▶ Text
Santy Sharma chose to be one of those people. Whether you agree with his conclusions or not, the act of naming the contradiction out loud is more valuable than the endless binary of “hero movement” vs. “enemy of the state.”

What This Means for India’s Thinking Gen Z

India’s thoughtful young generation, the engineers, students, first-generation graduates, artists, and creators who are building the country quietly and furiously are not naïve. They know the economy is hard. They know that competition is bruising. They know the system has some failures.

What they also know, often instinctively, is that they are a target market for outrage. Every algorithm, every deep state foreign-funded influence operation, every domestic political rival of every party they all need Gen Z’s anger directed somewhere useful, suitable to them.

The responsible response to that is not passivity. It is not blind faith in institutions. It is exactly what Santy Sharma modelled: look at the messenger, not just the message. Ask who designed this, who it serves, and whether the form of protest actually moves toward the outcome you want.

India does not need more chaos. It needs more accountability, more responsibility, more growth. Those are not the same thing.

Santy Sharma won’t resolve the CJP debate. No one person should. But a rapper from Ratlam reminding 22 million scroll-fatigued Indians GenZ to think before they swarm? That might just be the most useful thing anyone said responsibly this week.

▶ Exercises to complete
1. Copy word for word the part of the article that begins with the words containing "India does not" and ends with "responsibly this week.".
2. Answer these questions using the article:
(a) What town is the rapper from?
(b) How many Indians does the last paragraph say he was reaching?
(c) What three things does the article say India needs more of?
The material that comes after this article has nothing to do with the work here.

▶ Dataset excerpts
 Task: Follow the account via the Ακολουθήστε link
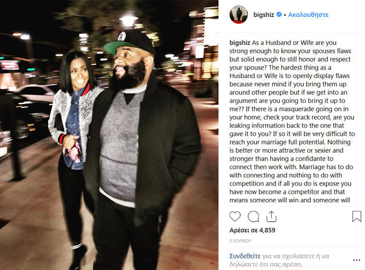pos(308,15)
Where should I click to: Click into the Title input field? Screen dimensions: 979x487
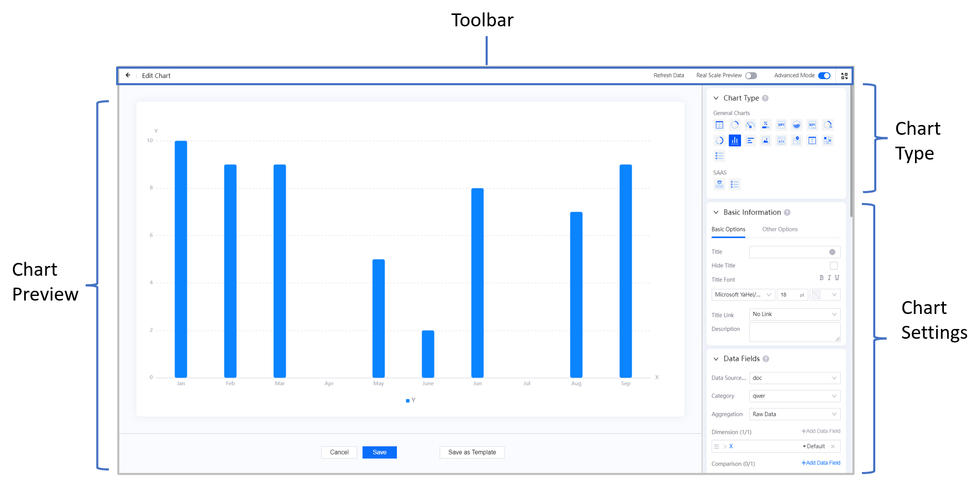[788, 252]
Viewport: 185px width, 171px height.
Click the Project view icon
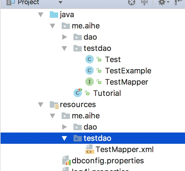click(11, 2)
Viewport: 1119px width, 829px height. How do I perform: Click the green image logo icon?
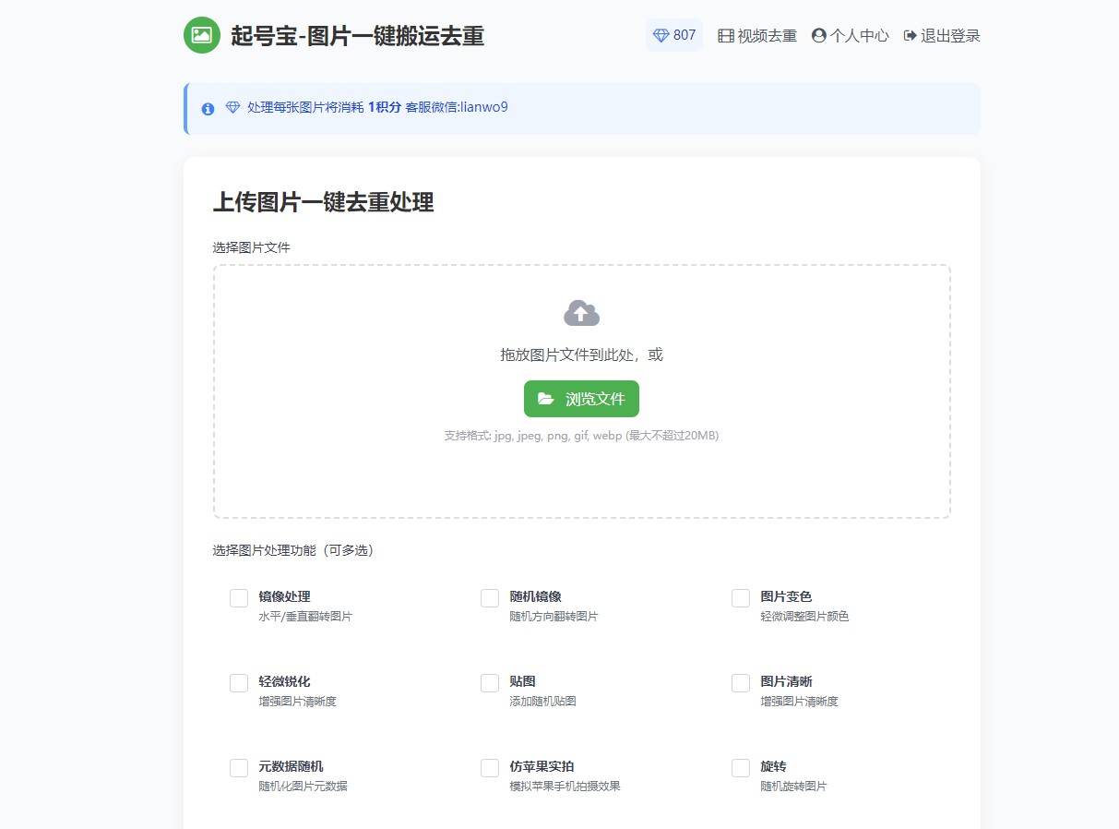click(202, 35)
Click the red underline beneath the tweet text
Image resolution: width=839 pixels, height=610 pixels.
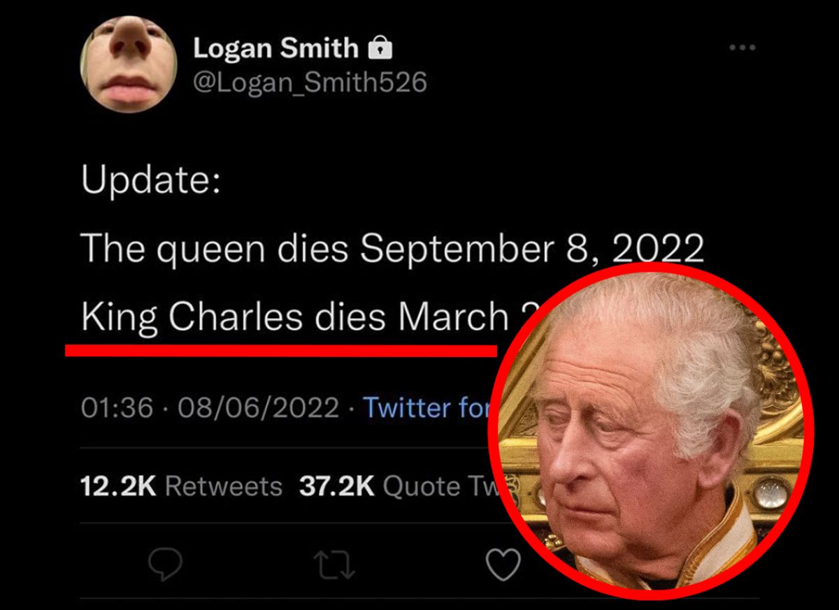(x=280, y=349)
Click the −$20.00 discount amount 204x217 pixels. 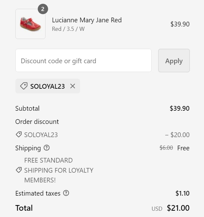(x=177, y=135)
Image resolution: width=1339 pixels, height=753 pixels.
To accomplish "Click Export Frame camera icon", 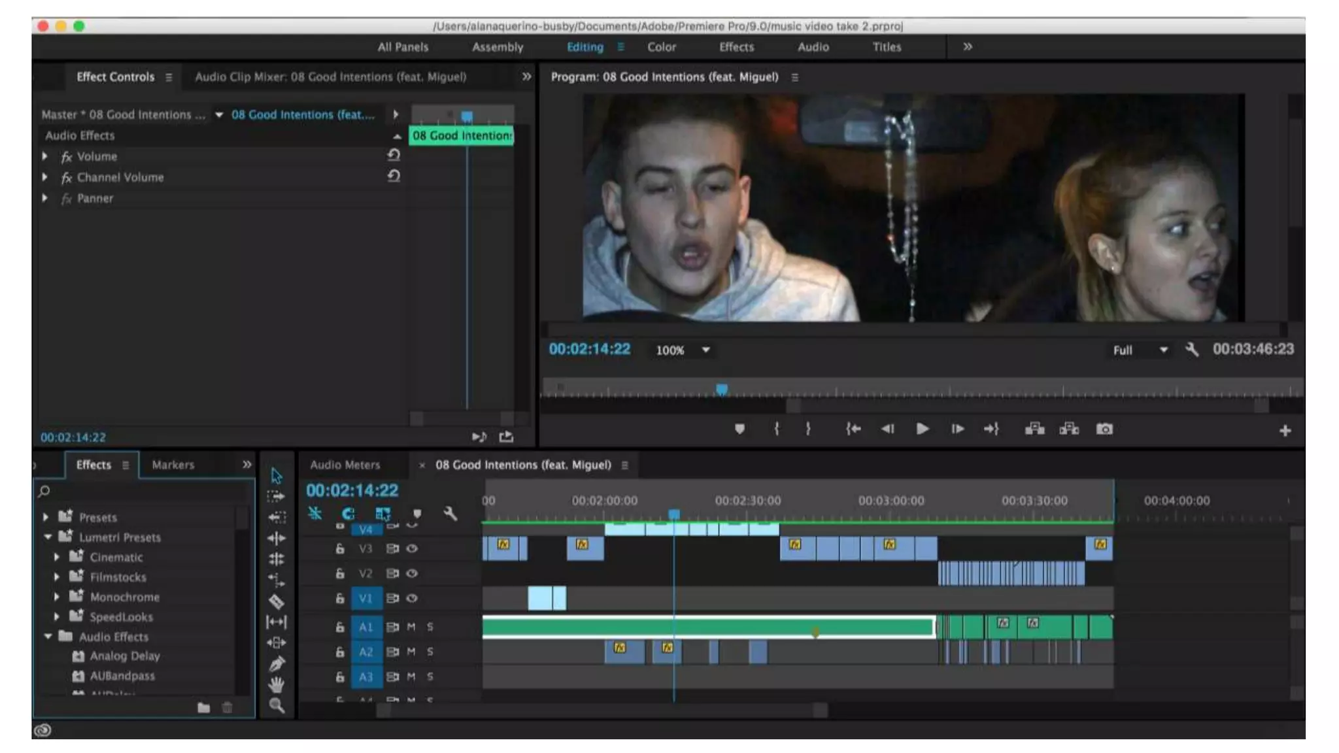I will coord(1104,429).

▶ The replies
1.
India does not need more chaos. It needs more accountability, more responsibility, more growth. Those are not the same thing.

Santy Sharma won’t resolve the CJP debate. No one person should. But a rapper from Ratlam reminding 22 million scroll-fatigued Indians GenZ to think before they swarm? That might just be the most useful thing anyone said responsibly this week.

2.
(a) Ratlam
(b) 22 million
(c) Accountability, responsibility, and growth